--- Dataset extract Enclosed Below ---

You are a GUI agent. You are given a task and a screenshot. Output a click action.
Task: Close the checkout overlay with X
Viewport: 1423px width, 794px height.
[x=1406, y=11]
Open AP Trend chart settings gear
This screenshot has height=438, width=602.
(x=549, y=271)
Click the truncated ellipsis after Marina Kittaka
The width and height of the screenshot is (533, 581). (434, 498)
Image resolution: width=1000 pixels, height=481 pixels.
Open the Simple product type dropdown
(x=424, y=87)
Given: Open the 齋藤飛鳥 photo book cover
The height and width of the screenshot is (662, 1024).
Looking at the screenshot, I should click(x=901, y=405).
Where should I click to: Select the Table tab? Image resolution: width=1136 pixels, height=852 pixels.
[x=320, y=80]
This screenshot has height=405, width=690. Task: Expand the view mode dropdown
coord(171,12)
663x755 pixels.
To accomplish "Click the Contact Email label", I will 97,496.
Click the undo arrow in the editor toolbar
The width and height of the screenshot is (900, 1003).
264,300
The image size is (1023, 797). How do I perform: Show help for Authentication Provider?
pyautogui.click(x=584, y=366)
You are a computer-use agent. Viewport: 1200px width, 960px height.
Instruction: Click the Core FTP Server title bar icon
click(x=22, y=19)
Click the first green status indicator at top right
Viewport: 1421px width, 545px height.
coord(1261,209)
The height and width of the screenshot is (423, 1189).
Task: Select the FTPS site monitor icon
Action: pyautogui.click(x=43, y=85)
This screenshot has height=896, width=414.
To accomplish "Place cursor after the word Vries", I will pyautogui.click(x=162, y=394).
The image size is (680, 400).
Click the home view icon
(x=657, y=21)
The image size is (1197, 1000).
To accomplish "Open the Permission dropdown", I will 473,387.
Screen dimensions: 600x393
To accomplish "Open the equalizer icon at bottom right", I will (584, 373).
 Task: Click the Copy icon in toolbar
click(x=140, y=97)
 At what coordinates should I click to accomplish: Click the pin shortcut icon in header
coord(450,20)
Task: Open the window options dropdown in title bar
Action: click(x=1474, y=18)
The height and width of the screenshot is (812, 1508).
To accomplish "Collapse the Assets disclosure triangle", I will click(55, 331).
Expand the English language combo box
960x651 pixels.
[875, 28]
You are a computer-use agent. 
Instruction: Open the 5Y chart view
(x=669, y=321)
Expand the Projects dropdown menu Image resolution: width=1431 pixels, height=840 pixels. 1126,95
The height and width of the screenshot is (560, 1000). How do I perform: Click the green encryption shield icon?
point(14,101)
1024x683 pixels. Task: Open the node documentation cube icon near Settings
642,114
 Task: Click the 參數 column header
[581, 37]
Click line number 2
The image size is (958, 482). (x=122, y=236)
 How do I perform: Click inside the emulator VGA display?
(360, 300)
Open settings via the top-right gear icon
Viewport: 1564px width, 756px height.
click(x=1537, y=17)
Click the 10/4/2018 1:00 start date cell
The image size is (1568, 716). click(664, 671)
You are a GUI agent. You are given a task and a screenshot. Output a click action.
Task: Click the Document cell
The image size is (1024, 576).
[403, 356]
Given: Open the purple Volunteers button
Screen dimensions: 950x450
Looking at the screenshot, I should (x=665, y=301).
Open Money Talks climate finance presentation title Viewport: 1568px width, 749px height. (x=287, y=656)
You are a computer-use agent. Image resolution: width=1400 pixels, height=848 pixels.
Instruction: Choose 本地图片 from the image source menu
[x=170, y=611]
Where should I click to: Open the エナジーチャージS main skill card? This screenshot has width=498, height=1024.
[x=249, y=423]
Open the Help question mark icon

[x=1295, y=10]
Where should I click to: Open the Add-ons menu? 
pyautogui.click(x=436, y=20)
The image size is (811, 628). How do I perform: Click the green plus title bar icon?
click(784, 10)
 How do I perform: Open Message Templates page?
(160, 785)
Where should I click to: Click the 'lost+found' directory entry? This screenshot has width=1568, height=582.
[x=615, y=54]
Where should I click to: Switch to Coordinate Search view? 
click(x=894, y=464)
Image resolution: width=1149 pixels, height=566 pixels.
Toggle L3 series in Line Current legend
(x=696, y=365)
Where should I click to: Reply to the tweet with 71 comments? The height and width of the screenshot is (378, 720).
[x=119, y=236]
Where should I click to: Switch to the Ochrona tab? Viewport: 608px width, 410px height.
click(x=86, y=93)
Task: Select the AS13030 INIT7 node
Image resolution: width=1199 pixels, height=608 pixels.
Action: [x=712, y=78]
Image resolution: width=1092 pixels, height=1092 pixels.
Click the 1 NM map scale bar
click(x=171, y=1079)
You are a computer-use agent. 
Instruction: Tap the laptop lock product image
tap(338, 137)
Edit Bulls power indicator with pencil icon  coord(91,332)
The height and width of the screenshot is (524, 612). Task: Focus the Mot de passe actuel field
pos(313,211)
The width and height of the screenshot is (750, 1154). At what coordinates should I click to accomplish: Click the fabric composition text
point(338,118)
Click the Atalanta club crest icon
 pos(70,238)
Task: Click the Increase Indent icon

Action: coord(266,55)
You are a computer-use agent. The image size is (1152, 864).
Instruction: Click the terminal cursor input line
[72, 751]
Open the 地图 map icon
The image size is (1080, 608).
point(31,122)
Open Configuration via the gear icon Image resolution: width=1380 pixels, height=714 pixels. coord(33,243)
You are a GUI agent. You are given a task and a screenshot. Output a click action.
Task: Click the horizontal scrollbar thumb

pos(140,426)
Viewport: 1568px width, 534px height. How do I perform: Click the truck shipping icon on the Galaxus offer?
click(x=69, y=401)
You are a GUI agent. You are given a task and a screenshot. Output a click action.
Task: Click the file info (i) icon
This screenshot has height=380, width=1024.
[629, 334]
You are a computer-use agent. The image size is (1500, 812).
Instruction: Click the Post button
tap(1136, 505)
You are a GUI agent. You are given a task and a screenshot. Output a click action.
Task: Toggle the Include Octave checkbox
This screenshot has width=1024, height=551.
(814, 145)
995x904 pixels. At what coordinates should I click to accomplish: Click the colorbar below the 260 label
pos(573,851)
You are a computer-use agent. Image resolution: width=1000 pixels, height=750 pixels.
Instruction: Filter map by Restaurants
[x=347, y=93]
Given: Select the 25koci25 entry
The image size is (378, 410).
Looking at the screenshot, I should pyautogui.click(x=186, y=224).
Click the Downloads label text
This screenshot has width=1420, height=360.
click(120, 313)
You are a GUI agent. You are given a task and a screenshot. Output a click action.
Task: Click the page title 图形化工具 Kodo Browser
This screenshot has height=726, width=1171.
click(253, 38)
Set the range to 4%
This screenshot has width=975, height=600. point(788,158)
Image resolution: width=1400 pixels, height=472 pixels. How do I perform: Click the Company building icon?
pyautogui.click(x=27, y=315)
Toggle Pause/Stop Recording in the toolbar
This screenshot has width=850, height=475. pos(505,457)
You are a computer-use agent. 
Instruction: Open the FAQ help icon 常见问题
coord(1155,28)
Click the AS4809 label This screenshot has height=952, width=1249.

--- End of Enclosed Dataset extract ---

Reproduce the entries exactly, each one as given.

You are a GUI agent. You are given a task and a screenshot. Output a click action.
Task: Close the checkout overlay with X
Viewport: 1423px width, 794px height.
[x=1406, y=11]
Open AP Trend chart settings gear
This screenshot has height=438, width=602.
(x=549, y=271)
Click the truncated ellipsis after Marina Kittaka
The width and height of the screenshot is (533, 581). (434, 498)
Image resolution: width=1000 pixels, height=481 pixels.
Open the Simple product type dropdown
(x=424, y=87)
Given: Open the 齋藤飛鳥 photo book cover
The height and width of the screenshot is (662, 1024).
Looking at the screenshot, I should click(x=901, y=405).
Where should I click to: Select the Table tab? Image resolution: width=1136 pixels, height=852 pixels.
[x=320, y=80]
This screenshot has height=405, width=690. Task: Expand the view mode dropdown
coord(171,12)
663x755 pixels.
To accomplish "Click the Contact Email label", I will 97,496.
Click the undo arrow in the editor toolbar
The width and height of the screenshot is (900, 1003).
264,300
The image size is (1023, 797). How do I perform: Show help for Authentication Provider?
pyautogui.click(x=584, y=366)
You are a computer-use agent. Viewport: 1200px width, 960px height.
Instruction: Click the Core FTP Server title bar icon
click(x=22, y=19)
Click the first green status indicator at top right
Viewport: 1421px width, 545px height.
coord(1261,209)
The height and width of the screenshot is (423, 1189).
Task: Select the FTPS site monitor icon
Action: pyautogui.click(x=43, y=85)
This screenshot has height=896, width=414.
To accomplish "Place cursor after the word Vries", I will pyautogui.click(x=162, y=394).
The image size is (680, 400).
Click the home view icon
(x=657, y=21)
The image size is (1197, 1000).
To accomplish "Open the Permission dropdown", I will 473,387.
Screen dimensions: 600x393
To accomplish "Open the equalizer icon at bottom right", I will (584, 373).
 Task: Click the Copy icon in toolbar
click(x=140, y=97)
 At what coordinates should I click to accomplish: Click the pin shortcut icon in header
coord(450,20)
Task: Open the window options dropdown in title bar
Action: click(x=1474, y=18)
The height and width of the screenshot is (812, 1508).
To accomplish "Collapse the Assets disclosure triangle", I will click(55, 331).
Expand the English language combo box
960x651 pixels.
[875, 28]
You are a computer-use agent. 
Instruction: Open the 5Y chart view
(x=669, y=321)
Expand the Projects dropdown menu Image resolution: width=1431 pixels, height=840 pixels. 1126,95
The height and width of the screenshot is (560, 1000). How do I perform: Click the green encryption shield icon?
point(14,101)
1024x683 pixels. Task: Open the node documentation cube icon near Settings
642,114
 Task: Click the 參數 column header
[581, 37]
Click line number 2
The image size is (958, 482). (x=122, y=236)
 How do I perform: Click inside the emulator VGA display?
(360, 300)
Open settings via the top-right gear icon
Viewport: 1564px width, 756px height.
click(x=1537, y=17)
Click the 10/4/2018 1:00 start date cell
The image size is (1568, 716). click(664, 671)
You are a GUI agent. You are given a task and a screenshot. Output a click action.
Task: Click the Document cell
The image size is (1024, 576).
[403, 356]
Given: Open the purple Volunteers button
Screen dimensions: 950x450
Looking at the screenshot, I should (x=665, y=301).
Open Money Talks climate finance presentation title Viewport: 1568px width, 749px height. (x=287, y=656)
You are a computer-use agent. Image resolution: width=1400 pixels, height=848 pixels.
Instruction: Choose 本地图片 from the image source menu
[x=170, y=611]
Where should I click to: Open the エナジーチャージS main skill card? This screenshot has width=498, height=1024.
[x=249, y=423]
Open the Help question mark icon

[x=1295, y=10]
Where should I click to: Open the Add-ons menu? 
pyautogui.click(x=436, y=20)
The image size is (811, 628). How do I perform: Click the green plus title bar icon?
click(784, 10)
 How do I perform: Open Message Templates page?
(160, 785)
Where should I click to: Click the 'lost+found' directory entry? This screenshot has width=1568, height=582.
[x=615, y=54]
Where should I click to: Switch to Coordinate Search view? 
click(x=894, y=464)
Image resolution: width=1149 pixels, height=566 pixels.
Toggle L3 series in Line Current legend
(x=696, y=365)
Where should I click to: Reply to the tweet with 71 comments? The height and width of the screenshot is (378, 720).
[x=119, y=236]
Where should I click to: Switch to the Ochrona tab? Viewport: 608px width, 410px height.
click(x=86, y=93)
Task: Select the AS13030 INIT7 node
Image resolution: width=1199 pixels, height=608 pixels.
Action: [x=712, y=78]
Image resolution: width=1092 pixels, height=1092 pixels.
Click the 1 NM map scale bar
click(x=171, y=1079)
You are a computer-use agent. 
Instruction: Tap the laptop lock product image
tap(338, 137)
Edit Bulls power indicator with pencil icon  coord(91,332)
The height and width of the screenshot is (524, 612). Task: Focus the Mot de passe actuel field
pos(313,211)
The width and height of the screenshot is (750, 1154). At what coordinates should I click to accomplish: Click the fabric composition text
point(338,118)
Click the Atalanta club crest icon
 pos(70,238)
Task: Click the Increase Indent icon

Action: coord(266,55)
You are a computer-use agent. The image size is (1152, 864).
Instruction: Click the terminal cursor input line
[72, 751]
Open the 地图 map icon
The image size is (1080, 608).
point(31,122)
Open Configuration via the gear icon Image resolution: width=1380 pixels, height=714 pixels. coord(33,243)
You are a GUI agent. You are given a task and a screenshot. Output a click action.
Task: Click the horizontal scrollbar thumb

pos(140,426)
Viewport: 1568px width, 534px height. How do I perform: Click the truck shipping icon on the Galaxus offer?
click(x=69, y=401)
You are a GUI agent. You are given a task and a screenshot. Output a click action.
Task: Click the file info (i) icon
This screenshot has height=380, width=1024.
[629, 334]
You are a computer-use agent. The image size is (1500, 812).
Instruction: Click the Post button
tap(1136, 505)
You are a GUI agent. You are given a task and a screenshot. Output a click action.
Task: Toggle the Include Octave checkbox
This screenshot has width=1024, height=551.
(814, 145)
995x904 pixels. At what coordinates should I click to accomplish: Click the colorbar below the 260 label
pos(573,851)
You are a computer-use agent. Image resolution: width=1000 pixels, height=750 pixels.
Instruction: Filter map by Restaurants
[x=347, y=93]
Given: Select the 25koci25 entry
The image size is (378, 410).
Looking at the screenshot, I should pyautogui.click(x=186, y=224).
Click the Downloads label text
This screenshot has width=1420, height=360.
click(120, 313)
You are a GUI agent. You are given a task and a screenshot. Output a click action.
Task: Click the page title 图形化工具 Kodo Browser
This screenshot has height=726, width=1171.
click(253, 38)
Set the range to 4%
This screenshot has width=975, height=600. point(788,158)
Image resolution: width=1400 pixels, height=472 pixels. How do I perform: Click the Company building icon?
pyautogui.click(x=27, y=315)
Toggle Pause/Stop Recording in the toolbar
This screenshot has width=850, height=475. pos(505,457)
You are a computer-use agent. 
Instruction: Open the FAQ help icon 常见问题
coord(1155,28)
Click the AS4809 label This screenshot has height=952, width=1249.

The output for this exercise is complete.